Equally exciting is the work both women are doing in their writing and in their classrooms to continue celebrating their heritage during this historic time. “Caroline and I are—independently and together—artists committed to political uplift, to empathy, and to building things better,” says Randall.

Williams’ op-ed in The New York Times aims to accomplish just that, but it does not pull any punches. The opening line—“I have rape-colored skin”—immediately grabs the reader’s attention and echoes something that Randall was getting at two decades before with The Wind Done Gone.

“The story Caroline tells is also Cynara’s story,” explains Randall. “Cynara’s father is a Confederate officer, a planter. I never came up with an amazing line like Caroline’s about ‘rape-colored skin’—if I had, I might be the most famous novelist in America—but neither Cynara nor I had that insight.”
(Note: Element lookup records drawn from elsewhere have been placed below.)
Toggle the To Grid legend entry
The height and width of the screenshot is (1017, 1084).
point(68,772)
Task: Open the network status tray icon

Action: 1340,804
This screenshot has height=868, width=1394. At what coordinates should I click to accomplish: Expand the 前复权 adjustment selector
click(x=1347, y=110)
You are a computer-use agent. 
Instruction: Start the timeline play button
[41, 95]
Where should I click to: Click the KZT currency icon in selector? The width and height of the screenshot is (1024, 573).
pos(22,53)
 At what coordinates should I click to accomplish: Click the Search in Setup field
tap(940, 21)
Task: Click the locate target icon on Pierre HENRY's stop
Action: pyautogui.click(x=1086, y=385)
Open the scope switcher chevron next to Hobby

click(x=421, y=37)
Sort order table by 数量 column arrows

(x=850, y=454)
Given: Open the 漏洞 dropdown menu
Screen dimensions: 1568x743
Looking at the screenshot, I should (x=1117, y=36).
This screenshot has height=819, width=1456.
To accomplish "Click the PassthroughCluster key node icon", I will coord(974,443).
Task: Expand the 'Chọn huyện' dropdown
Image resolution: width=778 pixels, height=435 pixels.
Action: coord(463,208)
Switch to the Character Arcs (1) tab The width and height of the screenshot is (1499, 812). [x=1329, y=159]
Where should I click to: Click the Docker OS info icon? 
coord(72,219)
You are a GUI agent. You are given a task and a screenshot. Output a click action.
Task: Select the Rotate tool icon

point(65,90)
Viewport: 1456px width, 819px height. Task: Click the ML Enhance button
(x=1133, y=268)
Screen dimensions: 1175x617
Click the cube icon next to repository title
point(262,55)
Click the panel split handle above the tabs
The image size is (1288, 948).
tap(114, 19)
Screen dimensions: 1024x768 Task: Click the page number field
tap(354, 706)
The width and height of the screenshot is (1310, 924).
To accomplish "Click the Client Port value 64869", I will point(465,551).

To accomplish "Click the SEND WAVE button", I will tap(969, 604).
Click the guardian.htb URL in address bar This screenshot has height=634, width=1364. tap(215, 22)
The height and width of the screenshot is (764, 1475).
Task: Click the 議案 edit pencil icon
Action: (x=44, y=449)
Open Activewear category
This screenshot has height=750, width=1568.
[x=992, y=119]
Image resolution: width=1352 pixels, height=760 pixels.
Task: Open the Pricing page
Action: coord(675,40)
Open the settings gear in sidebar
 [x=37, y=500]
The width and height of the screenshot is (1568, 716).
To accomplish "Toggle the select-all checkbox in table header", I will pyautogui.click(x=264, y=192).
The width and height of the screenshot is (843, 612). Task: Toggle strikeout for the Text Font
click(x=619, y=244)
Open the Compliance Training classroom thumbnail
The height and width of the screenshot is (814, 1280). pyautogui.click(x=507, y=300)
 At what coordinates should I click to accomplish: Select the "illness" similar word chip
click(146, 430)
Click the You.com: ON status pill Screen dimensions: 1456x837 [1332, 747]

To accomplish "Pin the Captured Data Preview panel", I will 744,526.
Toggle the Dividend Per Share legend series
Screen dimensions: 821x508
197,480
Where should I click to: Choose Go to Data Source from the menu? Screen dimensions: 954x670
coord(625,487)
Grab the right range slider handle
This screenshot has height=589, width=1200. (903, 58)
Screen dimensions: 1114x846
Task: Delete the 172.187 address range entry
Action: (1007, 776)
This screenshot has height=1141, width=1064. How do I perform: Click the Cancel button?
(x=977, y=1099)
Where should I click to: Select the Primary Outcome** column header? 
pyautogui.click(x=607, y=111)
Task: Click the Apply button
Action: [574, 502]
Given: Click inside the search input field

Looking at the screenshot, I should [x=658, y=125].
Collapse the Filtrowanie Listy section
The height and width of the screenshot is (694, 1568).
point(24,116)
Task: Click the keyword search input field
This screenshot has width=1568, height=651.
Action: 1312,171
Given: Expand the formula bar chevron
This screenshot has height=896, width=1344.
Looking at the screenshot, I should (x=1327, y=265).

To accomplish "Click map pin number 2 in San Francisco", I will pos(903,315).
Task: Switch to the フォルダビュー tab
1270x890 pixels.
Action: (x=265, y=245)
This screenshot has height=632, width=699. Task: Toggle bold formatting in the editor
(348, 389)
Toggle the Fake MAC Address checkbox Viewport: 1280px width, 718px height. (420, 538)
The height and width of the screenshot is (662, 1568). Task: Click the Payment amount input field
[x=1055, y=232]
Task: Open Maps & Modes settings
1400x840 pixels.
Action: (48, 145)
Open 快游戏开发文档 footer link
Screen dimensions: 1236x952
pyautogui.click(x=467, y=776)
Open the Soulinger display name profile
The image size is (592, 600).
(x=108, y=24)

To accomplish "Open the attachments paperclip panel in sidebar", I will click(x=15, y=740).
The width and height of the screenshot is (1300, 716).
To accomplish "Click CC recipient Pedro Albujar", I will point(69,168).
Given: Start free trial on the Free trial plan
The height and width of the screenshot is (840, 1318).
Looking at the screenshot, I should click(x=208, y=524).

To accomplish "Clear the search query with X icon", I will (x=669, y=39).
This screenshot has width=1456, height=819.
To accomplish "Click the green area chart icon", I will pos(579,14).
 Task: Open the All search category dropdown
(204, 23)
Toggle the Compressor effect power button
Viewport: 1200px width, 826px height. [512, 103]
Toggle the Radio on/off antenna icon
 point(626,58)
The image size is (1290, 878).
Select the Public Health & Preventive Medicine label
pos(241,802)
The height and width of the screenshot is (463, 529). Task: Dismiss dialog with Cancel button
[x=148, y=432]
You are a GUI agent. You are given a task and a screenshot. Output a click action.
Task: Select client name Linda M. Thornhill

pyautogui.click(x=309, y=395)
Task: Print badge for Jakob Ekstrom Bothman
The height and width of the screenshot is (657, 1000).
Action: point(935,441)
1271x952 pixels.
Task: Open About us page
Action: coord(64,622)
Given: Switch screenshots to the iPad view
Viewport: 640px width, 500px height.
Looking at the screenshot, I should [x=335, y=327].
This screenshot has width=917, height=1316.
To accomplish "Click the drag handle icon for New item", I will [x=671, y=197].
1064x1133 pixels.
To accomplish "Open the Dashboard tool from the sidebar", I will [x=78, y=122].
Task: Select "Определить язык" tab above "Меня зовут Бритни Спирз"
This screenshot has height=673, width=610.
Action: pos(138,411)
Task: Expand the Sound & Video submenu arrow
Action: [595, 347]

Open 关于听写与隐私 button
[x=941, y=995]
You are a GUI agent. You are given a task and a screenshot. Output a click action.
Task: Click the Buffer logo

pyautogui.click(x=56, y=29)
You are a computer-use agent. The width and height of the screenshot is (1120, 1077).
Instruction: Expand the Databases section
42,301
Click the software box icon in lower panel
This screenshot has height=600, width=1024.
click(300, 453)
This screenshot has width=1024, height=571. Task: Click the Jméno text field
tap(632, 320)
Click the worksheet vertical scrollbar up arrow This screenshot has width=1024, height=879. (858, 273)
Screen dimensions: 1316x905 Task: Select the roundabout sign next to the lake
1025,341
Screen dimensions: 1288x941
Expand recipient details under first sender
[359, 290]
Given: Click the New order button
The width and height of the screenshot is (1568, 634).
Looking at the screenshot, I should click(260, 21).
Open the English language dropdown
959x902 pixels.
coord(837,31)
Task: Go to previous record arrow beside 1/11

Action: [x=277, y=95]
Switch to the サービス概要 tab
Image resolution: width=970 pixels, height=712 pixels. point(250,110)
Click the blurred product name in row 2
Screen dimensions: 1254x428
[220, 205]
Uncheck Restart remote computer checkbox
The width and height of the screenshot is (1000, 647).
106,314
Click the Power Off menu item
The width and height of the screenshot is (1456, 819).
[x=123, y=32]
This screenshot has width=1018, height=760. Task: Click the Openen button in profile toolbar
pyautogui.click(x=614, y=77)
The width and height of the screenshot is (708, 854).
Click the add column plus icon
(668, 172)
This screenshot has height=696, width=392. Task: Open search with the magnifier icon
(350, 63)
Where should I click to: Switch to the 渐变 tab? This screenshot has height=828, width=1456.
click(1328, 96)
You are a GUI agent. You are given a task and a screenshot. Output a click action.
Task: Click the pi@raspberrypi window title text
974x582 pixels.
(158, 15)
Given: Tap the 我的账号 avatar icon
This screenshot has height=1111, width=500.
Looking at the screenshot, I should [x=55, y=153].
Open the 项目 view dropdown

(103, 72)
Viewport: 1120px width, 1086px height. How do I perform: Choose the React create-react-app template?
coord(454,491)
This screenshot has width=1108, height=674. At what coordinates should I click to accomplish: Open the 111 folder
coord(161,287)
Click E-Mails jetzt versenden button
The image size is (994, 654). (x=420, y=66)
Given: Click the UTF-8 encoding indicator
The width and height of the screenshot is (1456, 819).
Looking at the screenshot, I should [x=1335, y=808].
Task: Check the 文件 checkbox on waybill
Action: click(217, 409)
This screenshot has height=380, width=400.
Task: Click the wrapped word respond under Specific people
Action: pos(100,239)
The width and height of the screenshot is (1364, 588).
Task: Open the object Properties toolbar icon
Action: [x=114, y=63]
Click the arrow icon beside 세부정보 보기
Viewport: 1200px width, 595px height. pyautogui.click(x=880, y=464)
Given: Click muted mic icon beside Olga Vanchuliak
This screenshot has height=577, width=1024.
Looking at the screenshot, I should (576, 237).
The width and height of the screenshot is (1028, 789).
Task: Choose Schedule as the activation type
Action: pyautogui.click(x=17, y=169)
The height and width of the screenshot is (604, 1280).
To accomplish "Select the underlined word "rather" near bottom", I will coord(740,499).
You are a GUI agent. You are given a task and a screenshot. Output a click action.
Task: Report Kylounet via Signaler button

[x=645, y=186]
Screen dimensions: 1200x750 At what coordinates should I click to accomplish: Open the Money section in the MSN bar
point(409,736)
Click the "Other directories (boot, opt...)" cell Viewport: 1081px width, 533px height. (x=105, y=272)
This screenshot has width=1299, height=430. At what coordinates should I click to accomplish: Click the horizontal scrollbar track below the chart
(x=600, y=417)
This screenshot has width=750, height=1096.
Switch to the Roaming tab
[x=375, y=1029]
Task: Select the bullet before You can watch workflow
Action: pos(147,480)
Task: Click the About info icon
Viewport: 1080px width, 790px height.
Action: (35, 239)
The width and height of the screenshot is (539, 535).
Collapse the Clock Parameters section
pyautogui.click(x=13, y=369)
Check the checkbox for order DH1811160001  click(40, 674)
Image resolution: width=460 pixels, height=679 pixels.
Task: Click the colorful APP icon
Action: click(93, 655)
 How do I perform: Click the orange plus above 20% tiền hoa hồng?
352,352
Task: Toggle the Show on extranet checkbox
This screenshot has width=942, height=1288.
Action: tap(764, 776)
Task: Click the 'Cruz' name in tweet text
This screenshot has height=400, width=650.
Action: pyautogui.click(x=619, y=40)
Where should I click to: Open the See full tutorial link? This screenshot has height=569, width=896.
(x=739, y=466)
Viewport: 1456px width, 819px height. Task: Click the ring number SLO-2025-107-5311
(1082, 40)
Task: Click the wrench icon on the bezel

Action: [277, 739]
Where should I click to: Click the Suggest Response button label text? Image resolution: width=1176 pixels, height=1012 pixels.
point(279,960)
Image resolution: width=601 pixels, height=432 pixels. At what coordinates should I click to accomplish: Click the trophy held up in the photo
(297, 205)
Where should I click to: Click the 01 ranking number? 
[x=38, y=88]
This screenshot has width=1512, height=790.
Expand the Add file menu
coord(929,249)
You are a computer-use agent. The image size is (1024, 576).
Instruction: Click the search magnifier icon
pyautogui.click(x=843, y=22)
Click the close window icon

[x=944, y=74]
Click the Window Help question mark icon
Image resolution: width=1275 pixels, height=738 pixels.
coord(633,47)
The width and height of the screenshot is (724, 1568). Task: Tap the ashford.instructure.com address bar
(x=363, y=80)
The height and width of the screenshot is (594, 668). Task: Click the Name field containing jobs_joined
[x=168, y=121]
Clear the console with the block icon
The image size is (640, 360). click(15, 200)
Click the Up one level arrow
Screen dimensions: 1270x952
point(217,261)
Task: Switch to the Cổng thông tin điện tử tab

The parallels that one can find in Randall’s and Williams’ writing speak to the common ground they share, not just as mother and daughter, but as artists who inspire one another and amplify each other’s voices. Yet, the synergy between them also is emblematic of something larger and no less profound taking place across generations at this moment in history.

“Right now, we have multiple generations—old heads and new voices—coming together from all parts of the spectrum to more effectively take the cultural conversation further,” says Randall. “And I think with these new voices we see a new grace and power. We are no longer shadowboxing the reality of racism.”

Elizabeth Cook Jenkins, BS’99, is a freelance writer based in Los Angeles.